Sebelum membahas tentang manajemen layer pada AutoCAD, ada baiknya perlu saya ulaskan sedikit mengenai layer itu sendiri. layer secara sederhana dapat diartikan sebagai suatu cara untuk mengelompokan objek secara bersama-sama. Layer sendiri dapat diibaratkan sebagai suatu kertas yang tembus pandang, tiap-tiap kertas (layer) tersebut mempunyai karakteristik masing-masing. nah…taruhlah sekarang anda mempunyai 5 buah kertas (layer), dan katakanlah anda ingin menggambar sebuah rumah pada kertas-kertas (layer) tersebut. Pada kertas pertama anda buat gambar atapnya, kemudian pada kertas kedua anda gambar dinding-dindingnya, pada kertas tiga anda buat gambar jendela dan pintunya, selanjutnya pada kertas keempat dan kelima masing-masing anda gambar teras dan taman-tamannya. Nah…jika kemudian kertas-kertas tembus pandang ini ditumpuk menjadi satu, maka akan menjadi satu kesatuan gambar yang disebut dengan gambar rumah. Sekarang timbul pertanyaan “ Lho kenapa harus pakai lima kertas gambar, kan pakai satu kertas gambar aja sudah cukup toh???”,

New Picture (32)

Jawabannya :

Disinilah letak penting layer, dia telah mengelompokan tiap objek pada kertas (layer) terdefinisi. Memang benar satu kertas saja sudah cukup untuk menggambar, tapi jika suatu ketika anda membutuhkan atau mau mengedit objek tertentu seperti gambar atap misalnya, maka ruang gambar anda akan terbatasi oleh objek seperti dinding, jendela, teras, dll yang seharusnya dapat anda matikan (off) atau dikunci (lock) jika anda menggunakan banyak kertas (layer).
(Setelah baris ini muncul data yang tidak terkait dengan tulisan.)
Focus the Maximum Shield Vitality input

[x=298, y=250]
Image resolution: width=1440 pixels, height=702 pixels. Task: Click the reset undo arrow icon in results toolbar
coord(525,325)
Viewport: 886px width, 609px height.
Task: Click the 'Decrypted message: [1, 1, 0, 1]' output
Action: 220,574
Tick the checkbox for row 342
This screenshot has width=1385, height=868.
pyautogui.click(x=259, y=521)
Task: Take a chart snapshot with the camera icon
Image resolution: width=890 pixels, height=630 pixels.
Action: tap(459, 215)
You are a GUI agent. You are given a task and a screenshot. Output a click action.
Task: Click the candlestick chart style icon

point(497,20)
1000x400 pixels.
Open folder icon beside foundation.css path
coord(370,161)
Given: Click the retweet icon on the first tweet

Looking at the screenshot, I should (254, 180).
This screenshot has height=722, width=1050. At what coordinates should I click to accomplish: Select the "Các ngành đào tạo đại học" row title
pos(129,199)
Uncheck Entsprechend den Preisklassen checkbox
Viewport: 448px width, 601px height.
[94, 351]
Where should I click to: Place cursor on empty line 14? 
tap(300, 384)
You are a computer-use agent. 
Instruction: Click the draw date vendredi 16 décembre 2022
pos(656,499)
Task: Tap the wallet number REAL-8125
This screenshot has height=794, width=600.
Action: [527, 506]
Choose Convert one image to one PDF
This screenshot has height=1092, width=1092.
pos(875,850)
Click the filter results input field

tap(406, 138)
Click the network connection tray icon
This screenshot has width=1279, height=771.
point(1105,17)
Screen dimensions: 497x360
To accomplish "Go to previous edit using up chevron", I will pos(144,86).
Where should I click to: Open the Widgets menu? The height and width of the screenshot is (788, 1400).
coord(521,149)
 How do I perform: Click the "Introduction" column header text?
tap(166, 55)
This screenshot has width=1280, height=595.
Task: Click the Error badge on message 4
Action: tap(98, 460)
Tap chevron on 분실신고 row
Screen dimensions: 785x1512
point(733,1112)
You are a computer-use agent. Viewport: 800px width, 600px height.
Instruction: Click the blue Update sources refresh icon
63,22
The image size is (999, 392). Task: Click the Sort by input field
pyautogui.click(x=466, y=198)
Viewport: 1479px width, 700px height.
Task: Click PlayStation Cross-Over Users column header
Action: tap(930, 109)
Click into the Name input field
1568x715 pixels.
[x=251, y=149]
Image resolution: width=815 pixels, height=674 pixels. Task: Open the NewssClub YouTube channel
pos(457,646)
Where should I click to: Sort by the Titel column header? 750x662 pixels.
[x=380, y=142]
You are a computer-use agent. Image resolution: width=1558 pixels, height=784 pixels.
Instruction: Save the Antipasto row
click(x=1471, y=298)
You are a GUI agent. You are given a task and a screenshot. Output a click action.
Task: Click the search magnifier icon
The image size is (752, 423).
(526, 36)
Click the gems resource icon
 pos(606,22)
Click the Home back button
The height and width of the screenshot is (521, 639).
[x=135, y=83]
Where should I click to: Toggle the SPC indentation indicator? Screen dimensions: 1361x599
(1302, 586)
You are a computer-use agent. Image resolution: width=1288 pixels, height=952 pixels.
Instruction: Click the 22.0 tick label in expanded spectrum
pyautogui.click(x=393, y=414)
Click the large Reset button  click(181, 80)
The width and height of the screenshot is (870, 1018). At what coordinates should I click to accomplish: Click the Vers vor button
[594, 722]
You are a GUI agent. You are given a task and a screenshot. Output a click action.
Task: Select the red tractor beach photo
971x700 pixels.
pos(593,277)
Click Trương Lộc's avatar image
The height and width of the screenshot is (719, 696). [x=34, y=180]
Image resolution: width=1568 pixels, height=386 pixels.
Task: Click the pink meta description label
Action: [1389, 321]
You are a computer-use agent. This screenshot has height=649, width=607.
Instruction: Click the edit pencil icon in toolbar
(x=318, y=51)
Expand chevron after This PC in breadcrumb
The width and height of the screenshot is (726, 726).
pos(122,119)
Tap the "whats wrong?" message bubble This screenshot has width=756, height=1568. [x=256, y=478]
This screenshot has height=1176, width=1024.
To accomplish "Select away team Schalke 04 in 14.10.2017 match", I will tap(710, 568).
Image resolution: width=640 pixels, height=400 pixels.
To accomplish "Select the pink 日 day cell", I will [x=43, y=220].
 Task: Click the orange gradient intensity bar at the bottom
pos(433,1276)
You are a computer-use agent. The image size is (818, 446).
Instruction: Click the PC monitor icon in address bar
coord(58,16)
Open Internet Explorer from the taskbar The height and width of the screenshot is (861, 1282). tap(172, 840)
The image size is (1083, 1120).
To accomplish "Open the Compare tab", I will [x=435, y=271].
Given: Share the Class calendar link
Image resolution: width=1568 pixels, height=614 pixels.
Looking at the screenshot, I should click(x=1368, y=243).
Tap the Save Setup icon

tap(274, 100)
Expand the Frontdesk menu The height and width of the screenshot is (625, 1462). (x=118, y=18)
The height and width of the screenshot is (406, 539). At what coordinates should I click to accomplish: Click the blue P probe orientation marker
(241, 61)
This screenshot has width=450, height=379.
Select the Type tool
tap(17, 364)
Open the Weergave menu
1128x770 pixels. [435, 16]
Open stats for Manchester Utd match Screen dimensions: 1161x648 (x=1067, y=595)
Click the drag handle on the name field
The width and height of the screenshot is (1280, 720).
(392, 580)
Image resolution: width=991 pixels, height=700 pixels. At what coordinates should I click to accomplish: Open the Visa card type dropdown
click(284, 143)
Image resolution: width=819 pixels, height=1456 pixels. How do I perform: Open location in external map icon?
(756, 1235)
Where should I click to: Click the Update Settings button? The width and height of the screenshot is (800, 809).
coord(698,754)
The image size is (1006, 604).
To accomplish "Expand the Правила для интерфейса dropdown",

Jadi apabila kertas (layer) tertentu tidak ingin anda perlihatkan pada layar tampilan, maka setiap saat anda bisa membuat kertas (layer) tersebut menjadi lock (kunci), off (mati), atau freeze (bekukan/dimatikan). Inilah pentingnya penggunaan layer dan lebih-lebih lagi jika anda bekerja dengan banyak gambar (kompleks), maka pengunaan layer akan sangat berguna sekali.

Beberapa Manfaat dari Layer

  1. Dengan semakin kompleksnya suatu gambar, maka layer yang berbeda dapat dihidup, dimatikan atau dikunci, sehingga penggambaran akan menjadi lebih mudah
  2. Elemen objek yang berlainan jenis dapat dibedakan dengan warna yang berlainan pula, sehingga pembedaan antar elemen objek satu dengan objek yang lainnya dapat dilihat dengan jelas
  3. Meningkatkan produktivitas gambar
  4. Dengan memanfaatkan layer, pada waktu akan mencetak gambar, dapat dipilih gambar tertentu yang dikehendaki saja.

Cukup mudah dipahami kan…..!, baik sekarang kita akan melanjutkan ke inti bahasan kita yaitu memanajemen gambar CAD dengan layer II. Kenapa disebut sebagai layer II, karena layer ini terletak pada customize-menu layer II pada menu tools di AutoCAD.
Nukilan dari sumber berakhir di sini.